Walsh entregó unas hojas mecanografiadas a los grupos.
– Lean estas indicaciones, luego utilicen el sentido común. Si alguien de aquí está relacionado con este asesinato, no les va a ofrecer ningún regalo de su implicación, de manera que no pierdan la cabeza y mantengan los ojos abiertos. Los hechos importantes que debemos recordar son éstos; uno, nuestro hombre murió aproximadamente hace diez semanas; dos, fue apuñalado; tres, le quitaron la ropa y la dentadura; cuatro, y lo más importante, sería de gran ayuda saber quién demonios era. La decisión está entre David Maybury y Daniel Thompson, y hay una breve descripción de ambos en esas páginas -hizo una pausa para dejar que sus hombres leyesen las descripciones-. Observarán que por lo que se refiere a altura, color y número de zapatos, los dos se parecen, pero recuerden, por favor, que Maybury habría envejecido diez años desde que se escribió la descripción. Yo dirigiré el registro en casa de la señora Maybury, McLoughlin se encargará del ala de la señorita Cattrell, Jones de la parte de la señora Goode y Robinson será el cerebro de las otras dependencias. Si alguien encuentra algo, que me avise inmediatamente.
Con una sensación de desgana, McLoughlin se presentó con sus hombres ante la puerta de Anne y llamó al timbre. El relato que Nick Robinson balbuceó acerca de su charla con ella, había accionado un martinete que golpeaba en su cabeza.
– Se le cruzaron los cables ahí, amigo -le había dicho Nick en voz baja al oído-. Si me dieran la mitad de una oportunidad, yo mismo probaría suerte con ella. Siempre dicen que los listos son los menos inhibidos.
McLoughlin, sediento de alcohol, tocó con la punta de sus rígidos dedos la tripa llena de cerveza de su compañero y escuchó la satisfactoria expulsión de aire.
– Quiere decir que le clavan a uno un cuchillo en las costillas cuando la representación es fatal -siseó en la cara del otro hombre.

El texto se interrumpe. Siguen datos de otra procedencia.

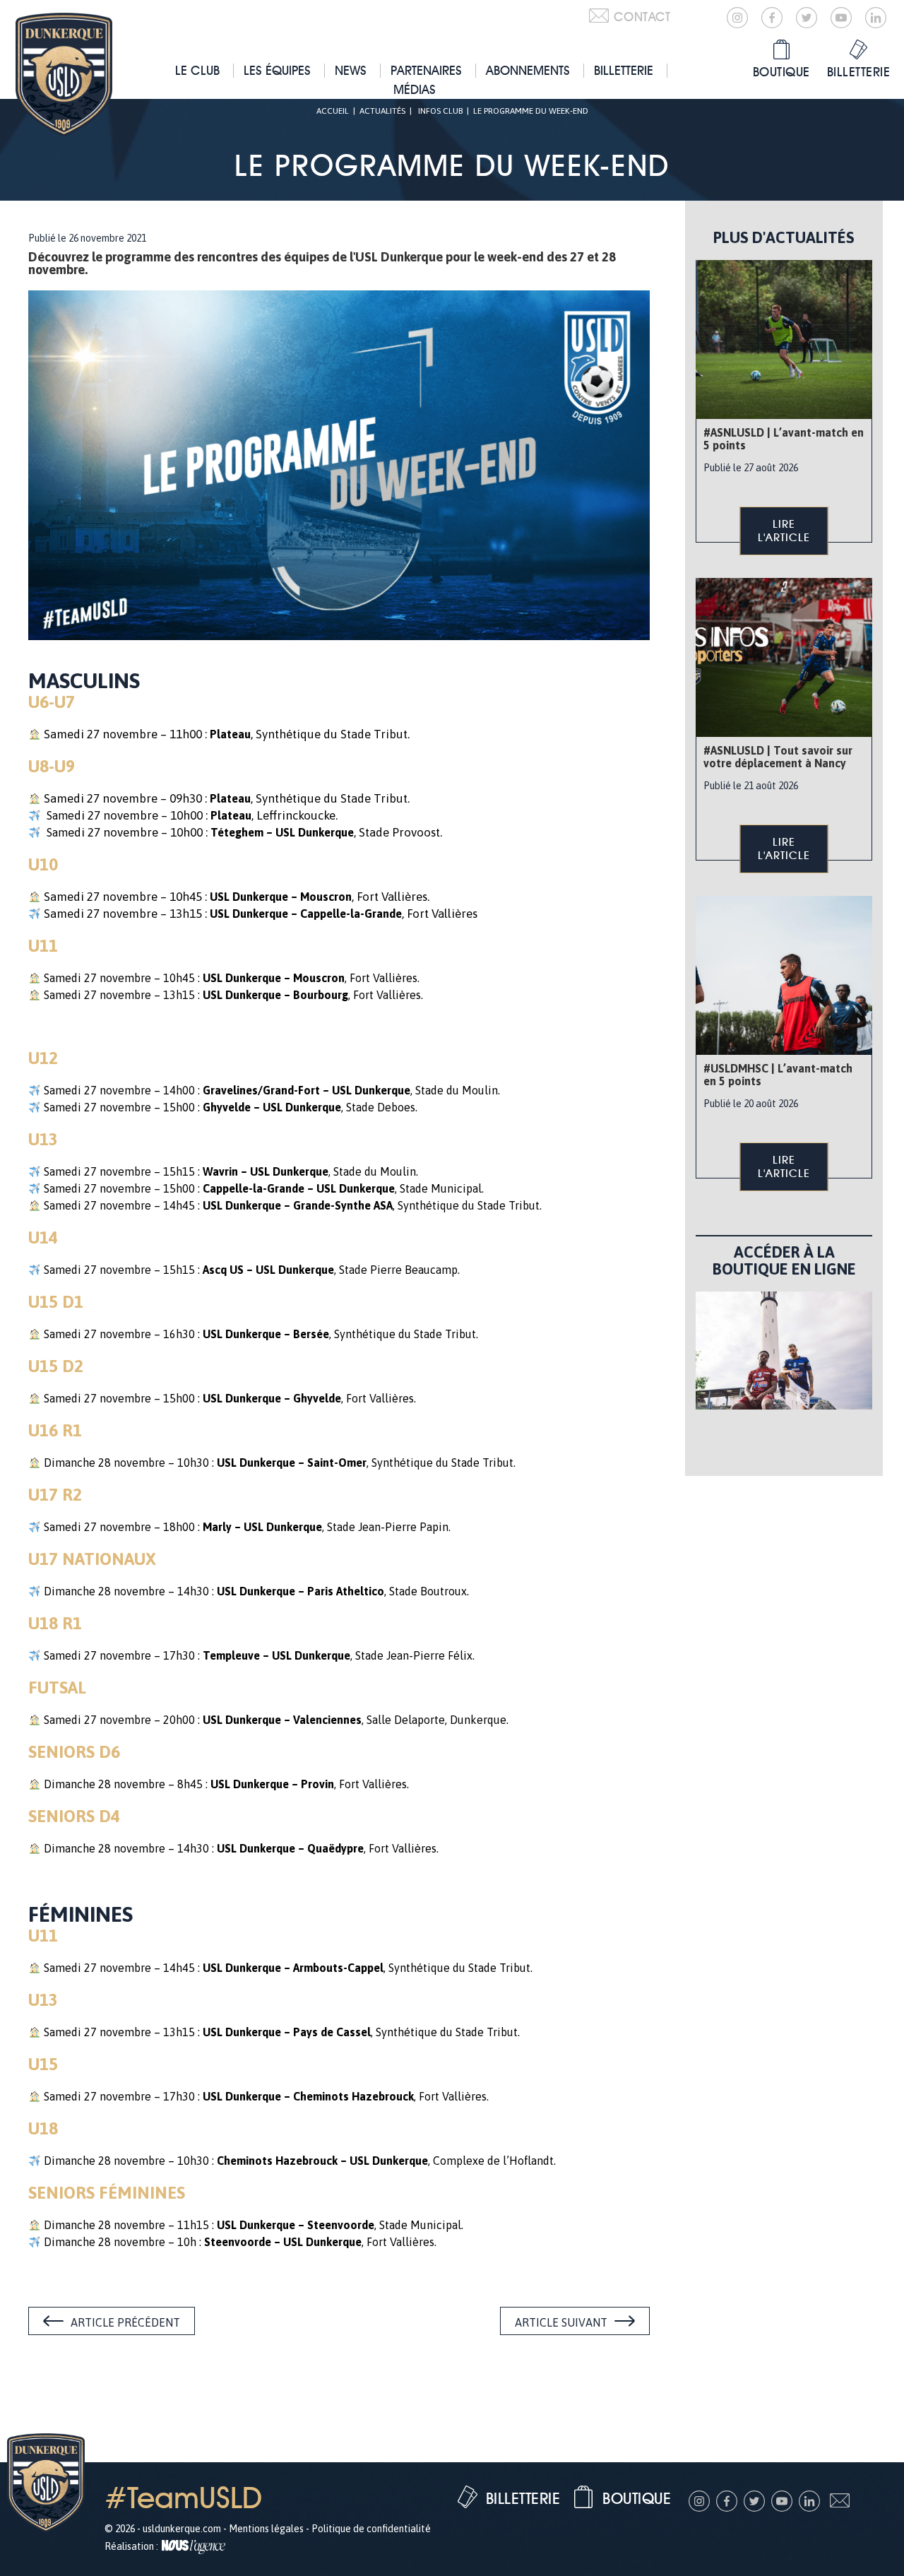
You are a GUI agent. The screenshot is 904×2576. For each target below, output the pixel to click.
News (351, 70)
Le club (197, 70)
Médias (414, 89)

Robinson le propinó un golpe directo y se rió entre dientes mientras tomaba aliento profundamente.
– No lo sabría. Nunca tengo ese problema.
McLoughlin intentó recordar una época en que su cabeza no le había dolido, cuando los postigos permanecían abiertos en su mente y cuando no se sentía mareado. Sus sentimientos oscilaban violentamente entre una intensa aversión hacia Anne, unida a la seguridad de que ella era responsable del cadáver mutilado encontrado en la casa del hielo, y una ardiente vergüenza provocaba que el sudor manase debajo de sus axilas cada vez que recordaba su comportamiento de aquella mañana. Apretó su puño hasta que los nudillos brillaron de color blanco.
– ¿Y por qué dijo que era lesbiana?
Vigilando con recelo el puño, Nick Robinson retrocedió uno o dos pasos.
– Afirma que no lo hizo. Afróntelo, Andy, cree que es un imbécil presumido, así que se cachondeó de usted.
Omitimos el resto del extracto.